Saccharide-induced modulation of photoluminescence lifetime in microgels

Abstract

Sugar-responsive microgels were prepared by the covalent grafting of a poly(N-isopropylacrylamide) (pNIPAM) matrix with phenylboronic acid (PBA) as a saccharide sensing unit and a [Ru(bpy)₃]²⁺ derivative (2,2′-bipyridine) as a luminescent reporter. Time-resolved emission studies reveal that the ruthenium complex has an unusually long lifetime (1.6 μs) and high quantum yield (∼0.17) in the PBA-microgel environment. In the presence of sugars, the microgels swell due to the formation of a sugar–boronate ester, leading to a more hydrophilic polymer chain.
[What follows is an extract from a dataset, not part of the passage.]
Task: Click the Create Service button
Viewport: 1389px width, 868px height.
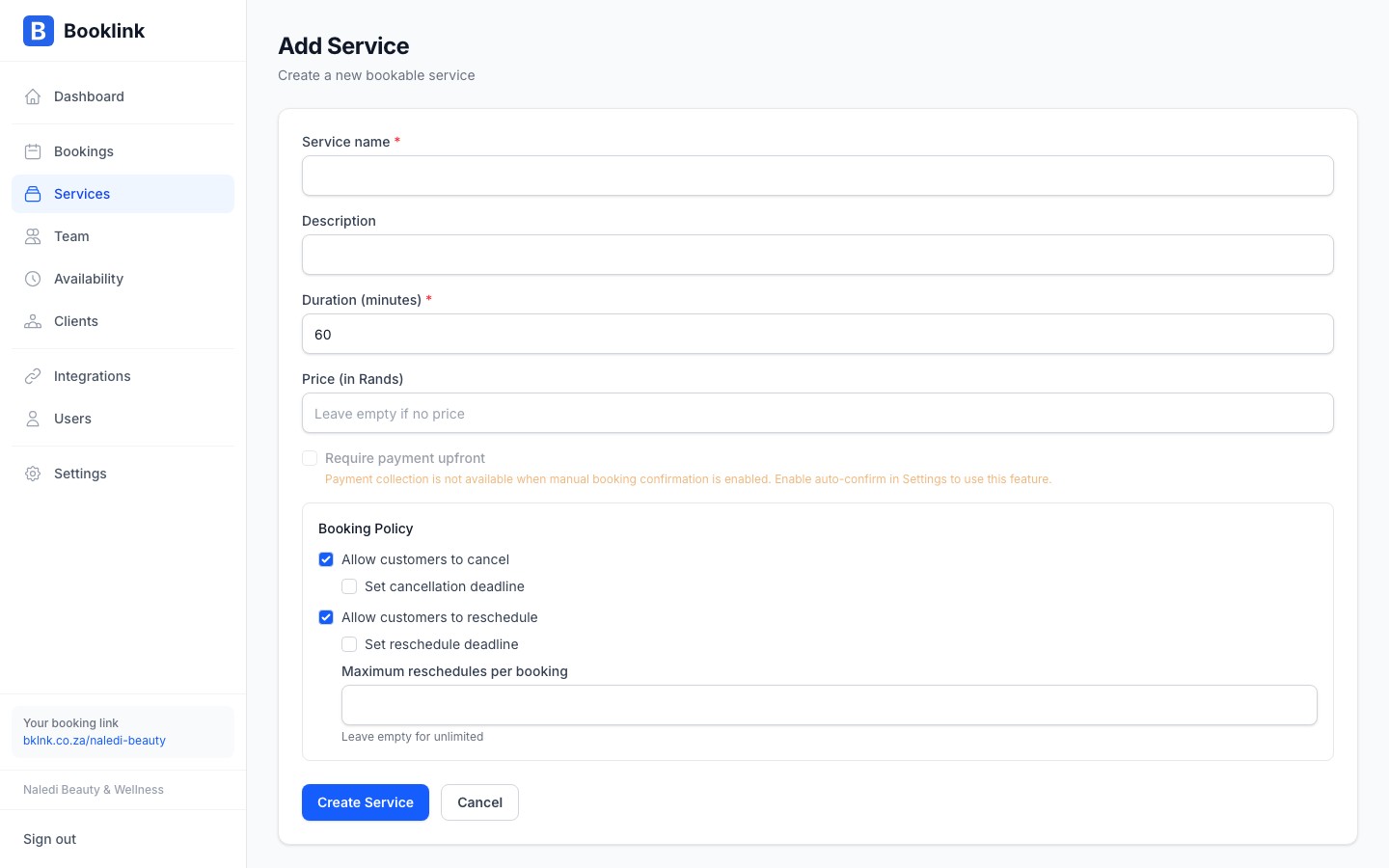Action: coord(365,802)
The swelling is accompanied by a decrease of the lifetime and the photoluminescence quantum yield, which cannot be explained solely by the swelling of the hydrogel. The emission properties of the ruthenium complex in PBA-functionalized microgels are compared to those in pNIPAM microgels lacking PBA moieties in various swelling states. The presence of PBA in the vicinity of [Ru(bpy)₃]²⁺ is shown to have a predominant impact on its luminescence properties, mainly through a decrease of the polarity. Sugar-induced triggering of the boronate state thus leads to strong variations of the polarity and the luminescence characteristics.